═════ EXCERPTED DATA
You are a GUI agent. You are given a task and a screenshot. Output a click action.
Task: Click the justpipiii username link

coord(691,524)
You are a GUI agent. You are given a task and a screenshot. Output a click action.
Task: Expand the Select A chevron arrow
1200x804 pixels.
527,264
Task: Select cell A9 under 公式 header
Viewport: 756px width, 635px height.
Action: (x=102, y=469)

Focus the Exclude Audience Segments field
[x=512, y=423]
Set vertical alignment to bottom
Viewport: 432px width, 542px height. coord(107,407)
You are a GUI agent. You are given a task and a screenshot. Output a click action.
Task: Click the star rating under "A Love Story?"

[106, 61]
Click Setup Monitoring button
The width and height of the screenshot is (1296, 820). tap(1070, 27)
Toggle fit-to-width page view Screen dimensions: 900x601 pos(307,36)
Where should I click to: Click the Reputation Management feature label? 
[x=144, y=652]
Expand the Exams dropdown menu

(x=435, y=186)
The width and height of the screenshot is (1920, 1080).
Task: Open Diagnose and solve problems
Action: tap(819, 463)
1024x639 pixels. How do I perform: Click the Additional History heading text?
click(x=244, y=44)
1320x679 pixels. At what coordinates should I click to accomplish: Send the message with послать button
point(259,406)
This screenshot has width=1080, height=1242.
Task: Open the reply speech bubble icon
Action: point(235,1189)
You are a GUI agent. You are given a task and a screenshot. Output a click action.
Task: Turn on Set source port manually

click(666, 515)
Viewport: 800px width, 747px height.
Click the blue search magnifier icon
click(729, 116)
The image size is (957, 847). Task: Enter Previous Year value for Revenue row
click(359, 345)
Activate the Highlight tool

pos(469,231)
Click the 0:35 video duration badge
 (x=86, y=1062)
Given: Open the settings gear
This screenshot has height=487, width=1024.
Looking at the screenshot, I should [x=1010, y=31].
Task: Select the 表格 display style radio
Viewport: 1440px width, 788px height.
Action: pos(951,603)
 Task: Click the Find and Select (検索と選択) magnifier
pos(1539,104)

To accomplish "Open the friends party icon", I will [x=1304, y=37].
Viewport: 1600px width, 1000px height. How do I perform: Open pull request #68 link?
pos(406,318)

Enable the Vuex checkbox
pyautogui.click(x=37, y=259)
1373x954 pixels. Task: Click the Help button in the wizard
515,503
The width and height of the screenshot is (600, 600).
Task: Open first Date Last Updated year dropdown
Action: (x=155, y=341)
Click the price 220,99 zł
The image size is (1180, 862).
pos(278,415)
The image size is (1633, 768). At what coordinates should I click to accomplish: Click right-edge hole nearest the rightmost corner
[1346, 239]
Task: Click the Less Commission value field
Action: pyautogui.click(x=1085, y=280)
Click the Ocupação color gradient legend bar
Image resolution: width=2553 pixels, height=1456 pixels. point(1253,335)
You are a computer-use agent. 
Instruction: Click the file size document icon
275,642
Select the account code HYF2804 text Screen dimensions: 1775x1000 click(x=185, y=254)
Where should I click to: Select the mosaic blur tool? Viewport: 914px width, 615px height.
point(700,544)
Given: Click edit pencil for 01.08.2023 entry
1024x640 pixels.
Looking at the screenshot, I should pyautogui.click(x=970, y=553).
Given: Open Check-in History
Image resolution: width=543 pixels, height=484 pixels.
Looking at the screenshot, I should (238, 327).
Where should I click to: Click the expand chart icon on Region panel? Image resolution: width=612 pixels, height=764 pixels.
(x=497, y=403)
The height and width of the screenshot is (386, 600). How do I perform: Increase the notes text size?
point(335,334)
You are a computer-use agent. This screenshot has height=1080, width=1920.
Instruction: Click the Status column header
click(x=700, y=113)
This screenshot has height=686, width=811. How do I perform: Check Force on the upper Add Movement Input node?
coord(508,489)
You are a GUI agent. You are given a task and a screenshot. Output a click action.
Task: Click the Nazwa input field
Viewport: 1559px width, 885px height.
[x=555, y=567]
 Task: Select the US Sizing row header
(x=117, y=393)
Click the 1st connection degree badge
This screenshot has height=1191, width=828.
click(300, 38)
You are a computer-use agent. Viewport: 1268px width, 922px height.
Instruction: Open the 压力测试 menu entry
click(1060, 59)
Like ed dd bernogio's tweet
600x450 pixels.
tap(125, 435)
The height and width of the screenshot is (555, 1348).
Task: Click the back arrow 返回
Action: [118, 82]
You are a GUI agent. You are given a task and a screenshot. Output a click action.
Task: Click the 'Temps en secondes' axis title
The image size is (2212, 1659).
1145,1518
══════════
# DESCRIPTION OF THE TASK
Convert all of the items above into a Markdown table with the columns "Row" and "Line", with one numbered row per line and no rows for blank lines.

# FINAL RESULT
| Row | Line |
|---|---|
| 1 | You are a GUI agent. You are given a task and a screenshot. Output a click action. |
| 2 | Task: Click the justpipiii username link |
| 3 | coord(691,524) |
| 4 | You are a GUI agent. You are given a task and a screenshot. Output a click action. |
| 5 | Task: Expand the Select A chevron arrow |
| 6 | 1200x804 pixels. |
| 7 | 527,264 |
| 8 | Task: Select cell A9 under 公式 header |
| 9 | Viewport: 756px width, 635px height. |
| 10 | Action: (x=102, y=469) |
| 11 | Focus the Exclude Audience Segments field |
| 12 | [x=512, y=423] |
| 13 | Set vertical alignment to bottom |
| 14 | Viewport: 432px width, 542px height. coord(107,407) |
| 15 | You are a GUI agent. You are given a task and a screenshot. Output a click action. |
| 16 | Task: Click the star rating under "A Love Story?" |
| 17 | [106, 61] |
| 18 | Click Setup Monitoring button |
| 19 | The width and height of the screenshot is (1296, 820). tap(1070, 27) |
| 20 | Toggle fit-to-width page view Screen dimensions: 900x601 pos(307,36) |
| 21 | Where should I click to: Click the Reputation Management feature label?  |
| 22 | [x=144, y=652] |
| 23 | Expand the Exams dropdown menu |
| 24 | (x=435, y=186) |
| 25 | The width and height of the screenshot is (1920, 1080). |
| 26 | Task: Open Diagnose and solve problems |
| 27 | Action: tap(819, 463) |
| 28 | 1024x639 pixels. How do I perform: Click the Additional History heading text? |
| 29 | click(x=244, y=44) |
| 30 | 1320x679 pixels. At what coordinates should I click to accomplish: Send the message with послать button |
| 31 | point(259,406) |
| 32 | This screenshot has width=1080, height=1242. |
| 33 | Task: Open the reply speech bubble icon |
| 34 | Action: point(235,1189) |
| 35 | You are a GUI agent. You are given a task and a screenshot. Output a click action. |
| 36 | Task: Turn on Set source port manually |
| 37 | click(666, 515) |
| 38 | Viewport: 800px width, 747px height. |
| 39 | Click the blue search magnifier icon |
| 40 | click(729, 116) |
| 41 | The image size is (957, 847). Task: Enter Previous Year value for Revenue row |
| 42 | click(359, 345) |
| 43 | Activate the Highlight tool |
| 44 | pos(469,231) |
| 45 | Click the 0:35 video duration badge |
| 46 |  (x=86, y=1062) |
| 47 | Given: Open the settings gear |
| 48 | This screenshot has height=487, width=1024. |
| 49 | Looking at the screenshot, I should [x=1010, y=31]. |
| 50 | Task: Select the 表格 display style radio |
| 51 | Viewport: 1440px width, 788px height. |
| 52 | Action: pos(951,603) |
| 53 |  Task: Click the Find and Select (検索と選択) magnifier |
| 54 | pos(1539,104) |
| 55 | To accomplish "Open the friends party icon", I will [x=1304, y=37]. |
| 56 | Viewport: 1600px width, 1000px height. How do I perform: Open pull request #68 link? |
| 57 | pos(406,318) |
| 58 | Enable the Vuex checkbox |
| 59 | pyautogui.click(x=37, y=259) |
| 60 | 1373x954 pixels. Task: Click the Help button in the wizard |
| 61 | 515,503 |
| 62 | The width and height of the screenshot is (600, 600). |
| 63 | Task: Open first Date Last Updated year dropdown |
| 64 | Action: (x=155, y=341) |
| 65 | Click the price 220,99 zł |
| 66 | The image size is (1180, 862). |
| 67 | pos(278,415) |
| 68 | The image size is (1633, 768). At what coordinates should I click to accomplish: Click right-edge hole nearest the rightmost corner |
| 69 | [1346, 239] |
| 70 | Task: Click the Less Commission value field |
| 71 | Action: pyautogui.click(x=1085, y=280) |
| 72 | Click the Ocupação color gradient legend bar |
| 73 | Image resolution: width=2553 pixels, height=1456 pixels. point(1253,335) |
| 74 | You are a computer-use agent.  |
| 75 | Instruction: Click the file size document icon |
| 76 | 275,642 |
| 77 | Select the account code HYF2804 text Screen dimensions: 1775x1000 click(x=185, y=254) |
| 78 | Where should I click to: Select the mosaic blur tool? Viewport: 914px width, 615px height. |
| 79 | point(700,544) |
| 80 | Given: Click edit pencil for 01.08.2023 entry |
| 81 | 1024x640 pixels. |
| 82 | Looking at the screenshot, I should pyautogui.click(x=970, y=553). |
| 83 | Given: Open Check-in History |
| 84 | Image resolution: width=543 pixels, height=484 pixels. |
| 85 | Looking at the screenshot, I should (238, 327). |
| 86 | Where should I click to: Click the expand chart icon on Region panel? Image resolution: width=612 pixels, height=764 pixels. |
| 87 | (x=497, y=403) |
| 88 | The height and width of the screenshot is (386, 600). How do I perform: Increase the notes text size? |
| 89 | point(335,334) |
| 90 | You are a computer-use agent. This screenshot has height=1080, width=1920. |
| 91 | Instruction: Click the Status column header |
| 92 | click(x=700, y=113) |
| 93 | This screenshot has height=686, width=811. How do I perform: Check Force on the upper Add Movement Input node? |
| 94 | coord(508,489) |
| 95 | You are a GUI agent. You are given a task and a screenshot. Output a click action. |
| 96 | Task: Click the Nazwa input field |
| 97 | Viewport: 1559px width, 885px height. |
| 98 | [x=555, y=567] |
| 99 |  Task: Select the US Sizing row header |
| 100 | (x=117, y=393) |
| 101 | Click the 1st connection degree badge |
| 102 | This screenshot has height=1191, width=828. |
| 103 | click(300, 38) |
| 104 | You are a computer-use agent. Viewport: 1268px width, 922px height. |
| 105 | Instruction: Open the 压力测试 menu entry |
| 106 | click(1060, 59) |
| 107 | Like ed dd bernogio's tweet |
| 108 | 600x450 pixels. |
| 109 | tap(125, 435) |
| 110 | The height and width of the screenshot is (555, 1348). |
| 111 | Task: Click the back arrow 返回 |
| 112 | Action: [118, 82] |
| 113 | You are a GUI agent. You are given a task and a screenshot. Output a click action. |
| 114 | Task: Click the 'Temps en secondes' axis title |
| 115 | The image size is (2212, 1659). |
| 116 | 1145,1518 |